Axonal and glial currents activated during the post-tetanic hyperpolarization in non-myelinated nerve

Abstract

 Changes in membrane potential and potassium concentration in the extracellular space ([K⁺]_e) of rabbit vagus nerve were measured simultaneously during electrical activity and during the period of recovery using a modified sucrose-gap method and potassium-sensitive microelectrodes. After stimulation for 15 s at 15 Hz the main activity-induced increase in [K⁺]_e reached 16.9 mM. This increase in [K⁺]_e was paralleled by a depolarization of the preparation. The period of activity was followed by a post-tetanic hyperpolarization (PTH) lasting tens of seconds, generated by the axonal electrogenic Na⁺-K⁺ pump and to a lesser extent by the pump of the surrounding Schwann cells.

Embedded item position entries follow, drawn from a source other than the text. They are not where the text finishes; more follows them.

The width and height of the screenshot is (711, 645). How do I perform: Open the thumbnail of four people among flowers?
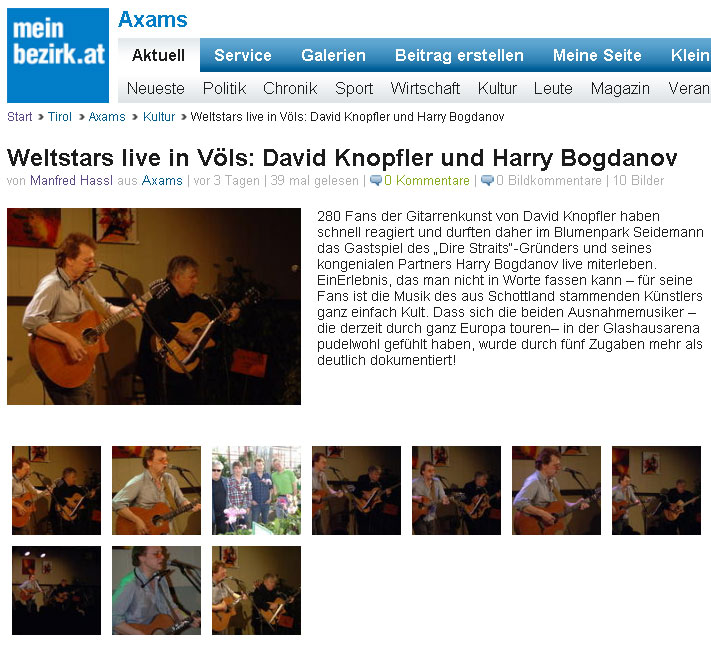click(x=256, y=490)
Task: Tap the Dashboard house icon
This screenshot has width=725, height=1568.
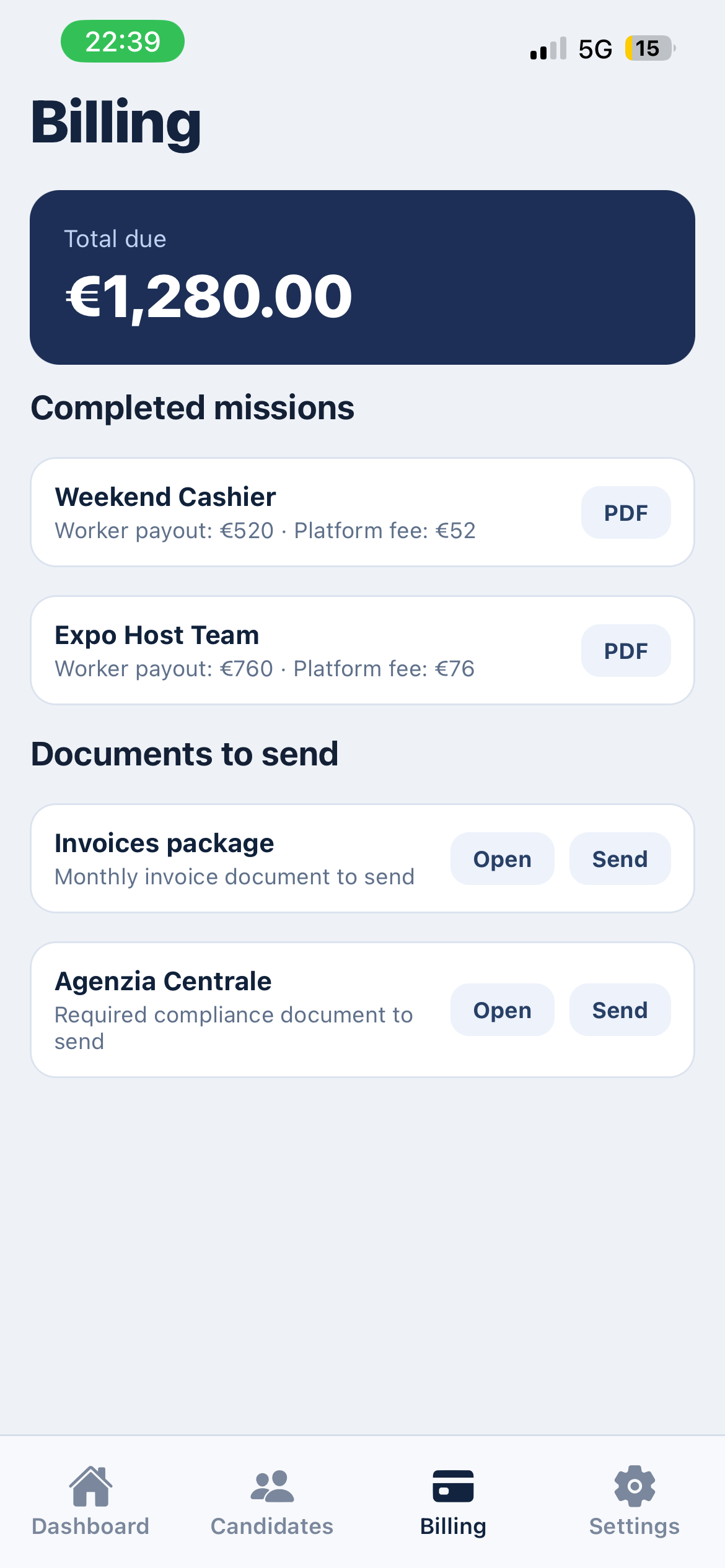Action: pos(90,1486)
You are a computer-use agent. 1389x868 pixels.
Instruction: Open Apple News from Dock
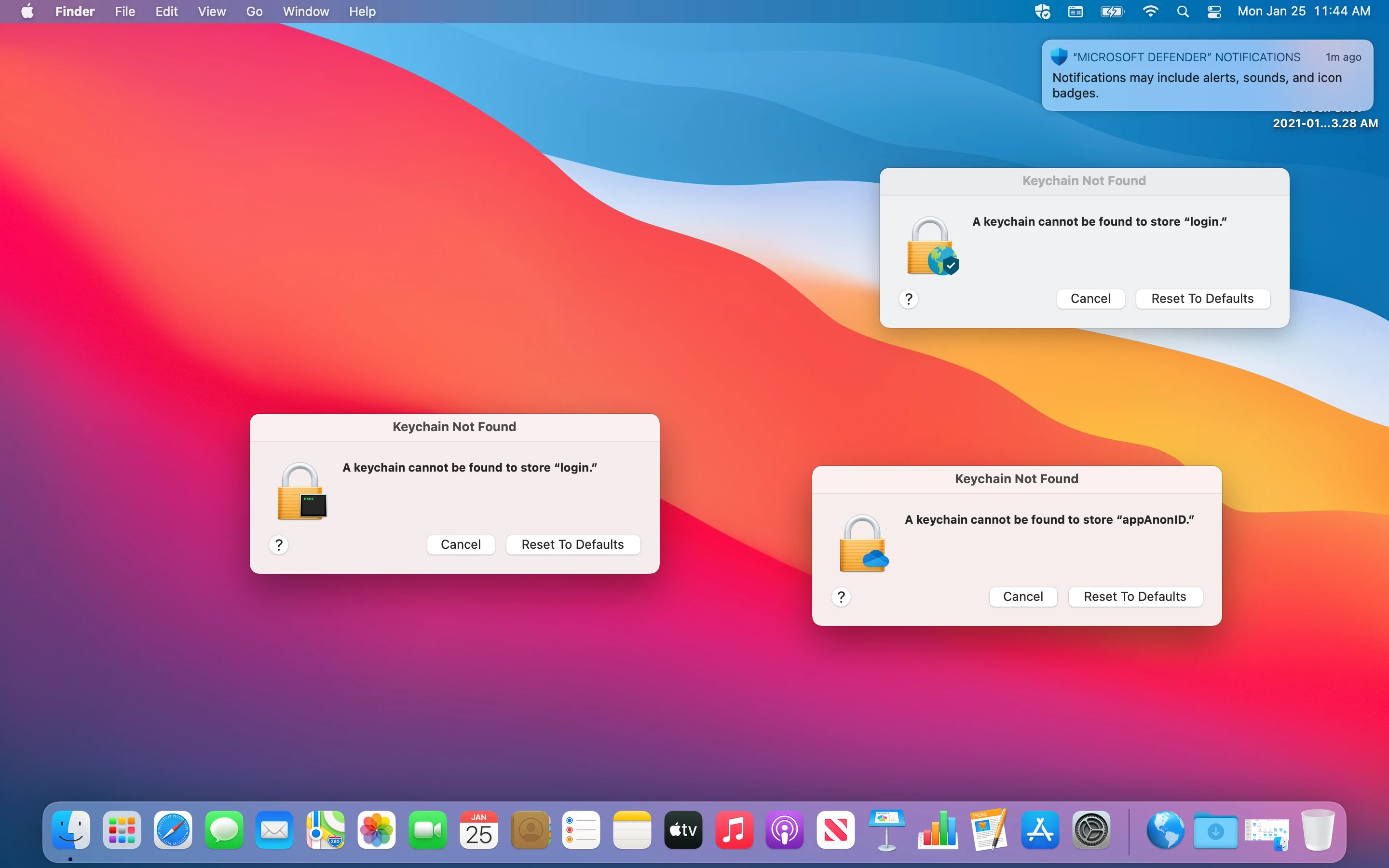click(835, 830)

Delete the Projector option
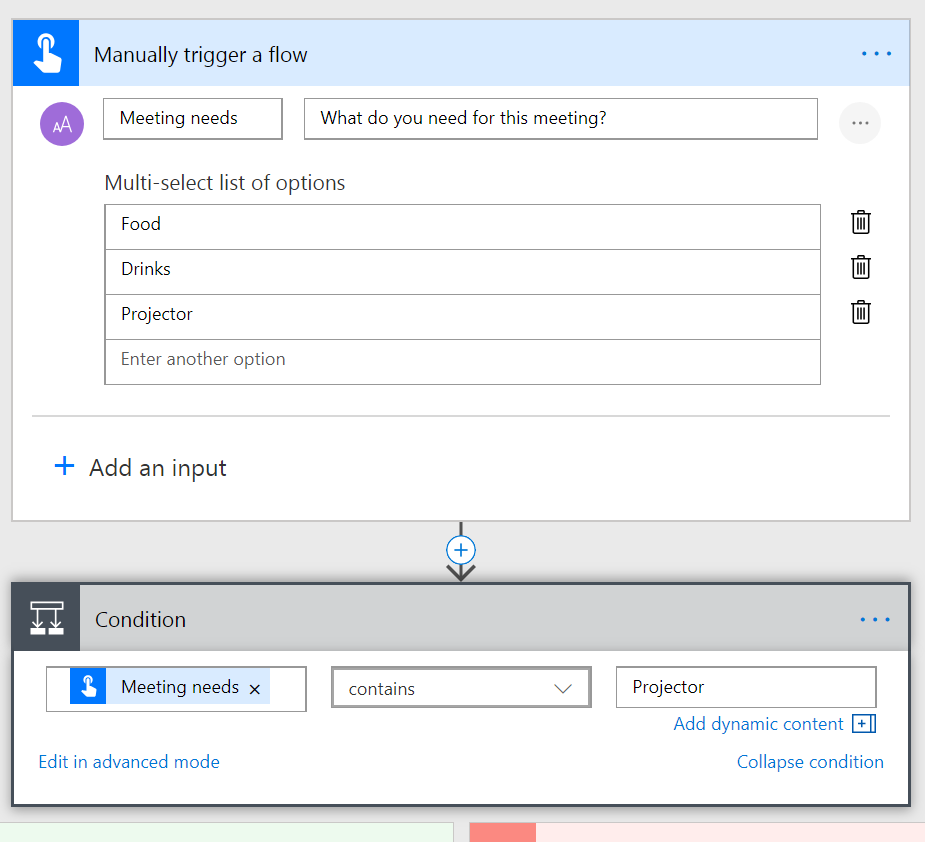click(x=860, y=313)

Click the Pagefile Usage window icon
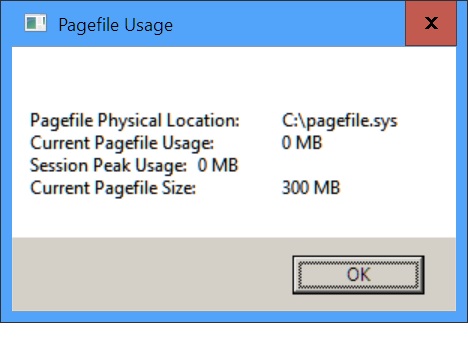tap(35, 23)
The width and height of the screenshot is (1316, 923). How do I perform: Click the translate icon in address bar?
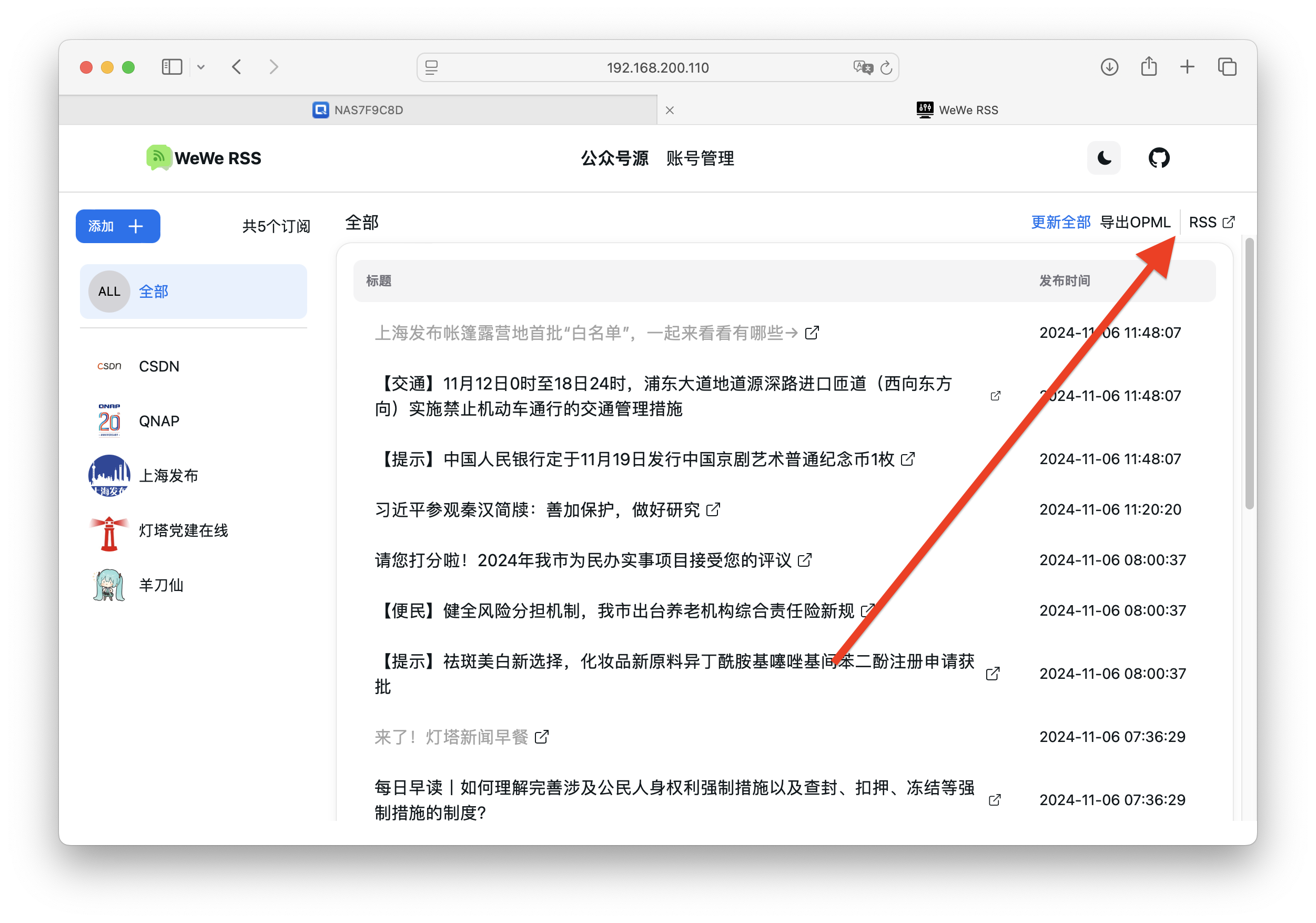click(x=862, y=68)
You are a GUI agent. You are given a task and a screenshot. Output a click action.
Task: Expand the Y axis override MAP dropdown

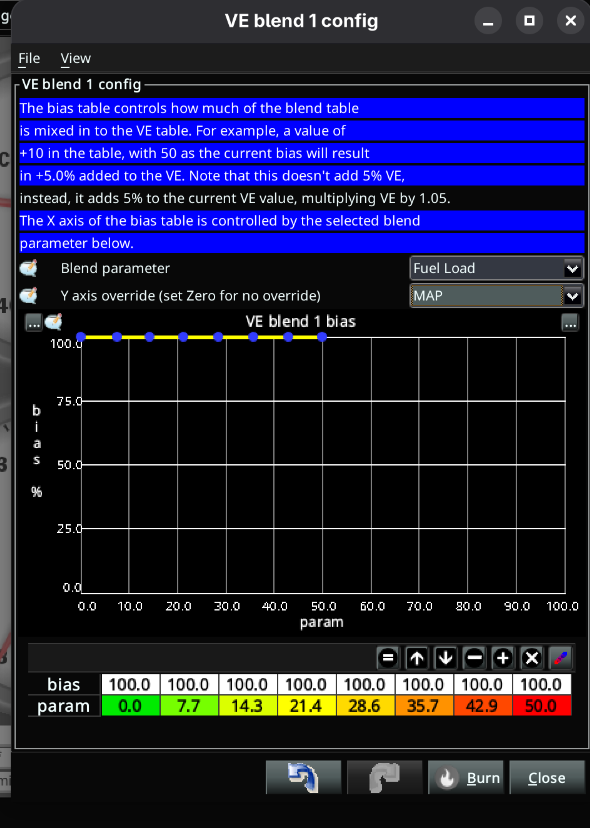496,296
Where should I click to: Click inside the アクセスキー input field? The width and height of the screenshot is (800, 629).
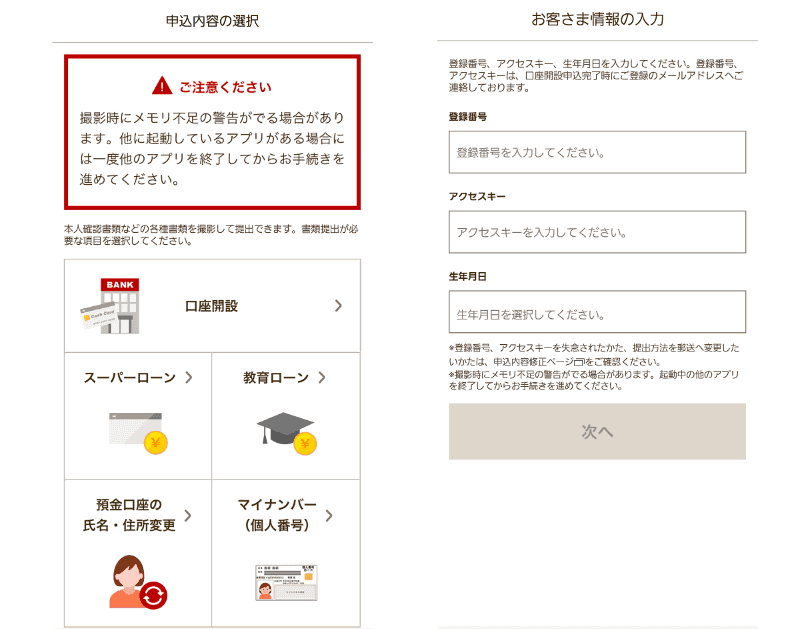597,232
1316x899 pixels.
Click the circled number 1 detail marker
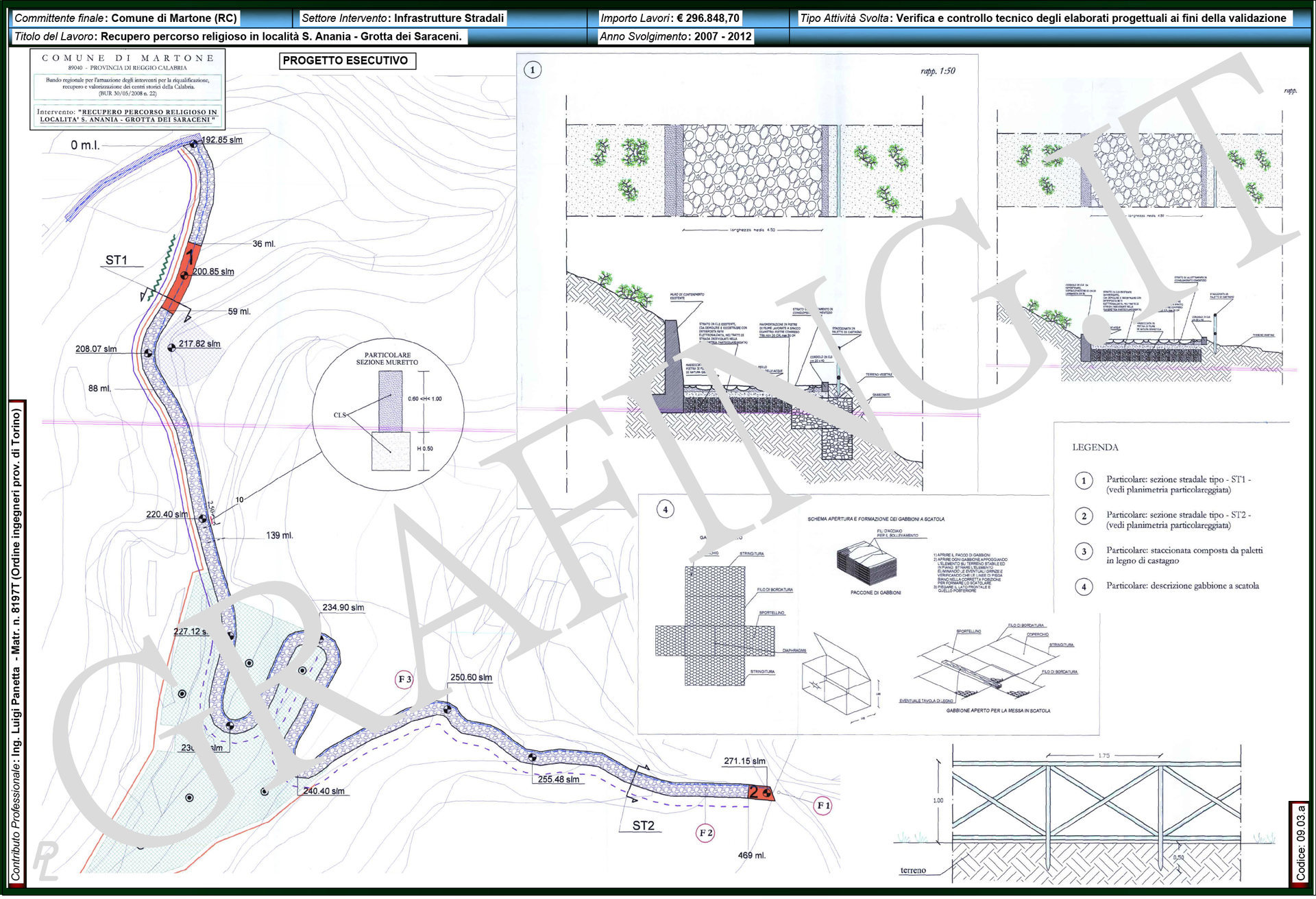533,70
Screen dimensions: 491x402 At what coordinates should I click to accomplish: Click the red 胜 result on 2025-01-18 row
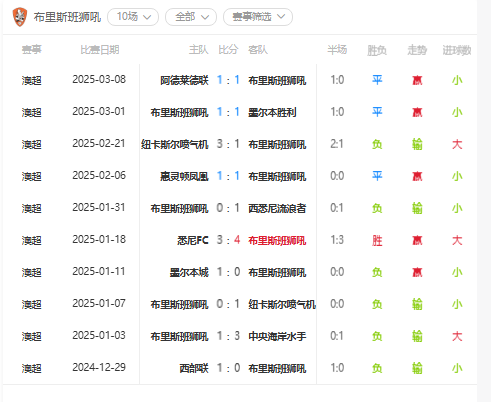377,240
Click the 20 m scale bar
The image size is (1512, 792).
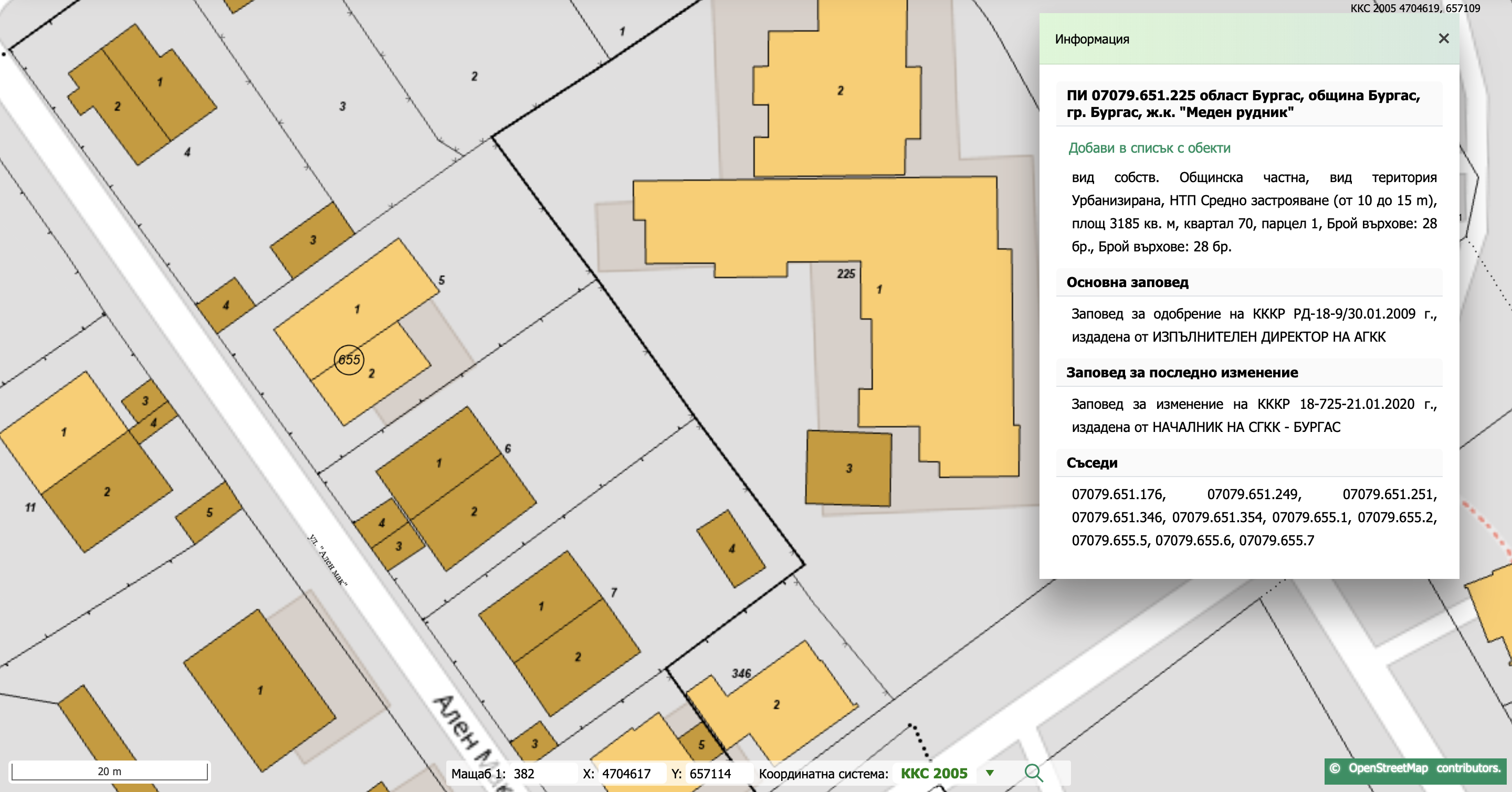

The amplitude of the PTH dramatically increased in experiments in which inward currents were blocked by removal of Cl^– or after application of Cs⁺ or Ba²⁺, indicating that under normal conditions the current generated by the Na⁺-K⁺ pump is strongly short-circuited. A pharmacological and kinetic study showed that these currents are: (1) the hyperpolarization-activated current I _h, and (2) the inwardly rectifying I _KIR current. The results show that the latter originates from Schwann cells. Our data indicate that in non-myelinated nerves there is a subtle association of inward ionic channels which (1) helps the cell to maintain an optimal membrane potential after a period of activity, and (2) contributes to the removal of excess K⁺ from the extracellular space.